KYSO Flash
Knock-Your-Socks-Off Art and Literature
Issue 1: Fall 2014
Visual Art: Sculptures [R]
Commentary: 685 words

Three Assemblage Sculptures

by Amalia Melis

Hidden Within: sculpture by Amalia Melis
Hidden Within
Copyright © 2010–2014, by Amalia Melis
All rights reserved


Torso: sculpture by Amalia Melis
Copyright © 2010–2014, by Amalia Melis
All rights reserved


Hop On, I’ll Give You a Ride: sculpture by Amalia Melis
Hop On, I’ll Give You a Ride
Copyright © 2013–2014, by Amalia Melis
All rights reserved

— Sculptures appeared in group art exhibits in Athens, Greece (2012 and 2013); in Berlin, Germany (2010); and in Vermont, USA (2013)

Commentary on Process by Amalia Melis

I have found there is a connection between using my hands and the process of writing: shaping found objects like wires, metal, and other pieces into a coherent whole is much like what goes on in my head when I write. At some point the shapes begin to make sense to me. I have bags full of embroidery threads, beads, and “tamata,” the Greek votive offerings that I have loved since childhood. They hung in front of icons at church, each one symbolizing a story: a boat, an arm, an eye, a torso, a book, a house, etc. And they made me wonder what the wish, the prayer may have been. Stories told only to a saint. I collect them like mad from flea markets and stores selling religious goods. Though I use them sparingly, they are an important part of the three-dimensional stories I create with assemblages.

I might hang a piece of metal on the balcony wall and ignore it for days or months, or pay it some attention but get on with doing other things, or I might pounce and work until dark to go deeper and deeper into the “abyss”—not quite sure where I am going—only knowing I must go—and forgetting where I am—forgetting about eating or anything other than focusing on the assemblage. It is a magical “slide” into the space I seek. This whole process works as a stepping stone to something I am working out in my head.

I work that way with stories, too, writing in stages to get the first draft: getting some words down in any shape or form, which can take anywhere from a few minutes to a few years. And I am not even touching the part where I re-write, throw out, and shape the writing to make a story—that might take another block of time to get words right. Writing essays comes closest to the writing I have done professionally (hard news and feature writing). There is no room for fantasy or play; but yet there is, so long as I stick to the facts. I love to write lyrical essays. All the contents are true but the flow of words reads more like poetry or “story.”

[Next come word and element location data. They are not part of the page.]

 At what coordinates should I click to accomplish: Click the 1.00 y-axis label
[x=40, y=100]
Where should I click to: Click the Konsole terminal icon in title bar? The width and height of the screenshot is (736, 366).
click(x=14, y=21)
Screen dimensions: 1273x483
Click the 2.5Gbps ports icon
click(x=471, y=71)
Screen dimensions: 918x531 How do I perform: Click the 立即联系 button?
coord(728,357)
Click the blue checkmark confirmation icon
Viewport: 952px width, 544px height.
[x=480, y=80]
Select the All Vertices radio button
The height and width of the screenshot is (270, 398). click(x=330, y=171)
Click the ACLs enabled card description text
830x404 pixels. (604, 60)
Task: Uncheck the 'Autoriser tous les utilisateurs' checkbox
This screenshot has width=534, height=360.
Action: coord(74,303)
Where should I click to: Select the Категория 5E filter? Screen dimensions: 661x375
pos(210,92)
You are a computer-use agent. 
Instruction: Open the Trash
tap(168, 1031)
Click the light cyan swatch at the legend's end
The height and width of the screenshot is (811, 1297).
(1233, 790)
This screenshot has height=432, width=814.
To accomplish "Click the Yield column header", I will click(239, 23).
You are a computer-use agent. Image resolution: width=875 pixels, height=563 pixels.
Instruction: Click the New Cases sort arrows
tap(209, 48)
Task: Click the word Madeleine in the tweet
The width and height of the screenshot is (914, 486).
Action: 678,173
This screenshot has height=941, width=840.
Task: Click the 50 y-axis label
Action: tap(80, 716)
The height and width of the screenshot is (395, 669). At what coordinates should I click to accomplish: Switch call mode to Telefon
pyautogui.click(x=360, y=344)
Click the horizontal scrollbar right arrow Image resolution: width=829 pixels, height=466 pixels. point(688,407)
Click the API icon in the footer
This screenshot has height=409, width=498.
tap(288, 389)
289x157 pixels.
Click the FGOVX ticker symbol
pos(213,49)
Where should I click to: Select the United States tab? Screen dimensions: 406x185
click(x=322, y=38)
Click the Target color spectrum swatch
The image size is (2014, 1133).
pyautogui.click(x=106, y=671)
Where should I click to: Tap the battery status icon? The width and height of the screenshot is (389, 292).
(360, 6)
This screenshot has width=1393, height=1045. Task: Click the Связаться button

Fiction writing hands me a blank canvas that is both terrifying and exciting. I can make my characters hang upside down, cry or fly; but I am also captive to what they want to say, just as in my first novel manuscript, which unfolds in a patchwork kind of way. It was during this time of exploration and anguish into the world of fiction writing that I paid attention to scraps of metal thrown on many Athenian streets. They “popped” out at me for the first time and while I may have looked like a junk collector I was trying to find ways into my story, except in a physical way, a way to help me avoid the blank page that was painful to go to. And so the process of making assemblage sculptures was born.

Telling my story of Greek immigrant women with metal and wires made it safer to return to the pages I had written, and eventually to put together an entire novel. Now the assemblages I continue to create are not connected to the novel anymore. They tell their own stories, some of which are more fun and light.

And now I am daring to write the first pages of a second novel. I am not sure what sort of assemblages might emerge as I try to figure out where I want to go with this story.

The writing and the assemblages are intertwined for me. I go from one medium to the other to express stories that I need to tell. Sharing them with an audience happens after the stories end for me. I don’t think about audience while creating or I would freeze. I think about what the process is telling me about story. Then I tell that to the audience in hopes they want to see and hear the result.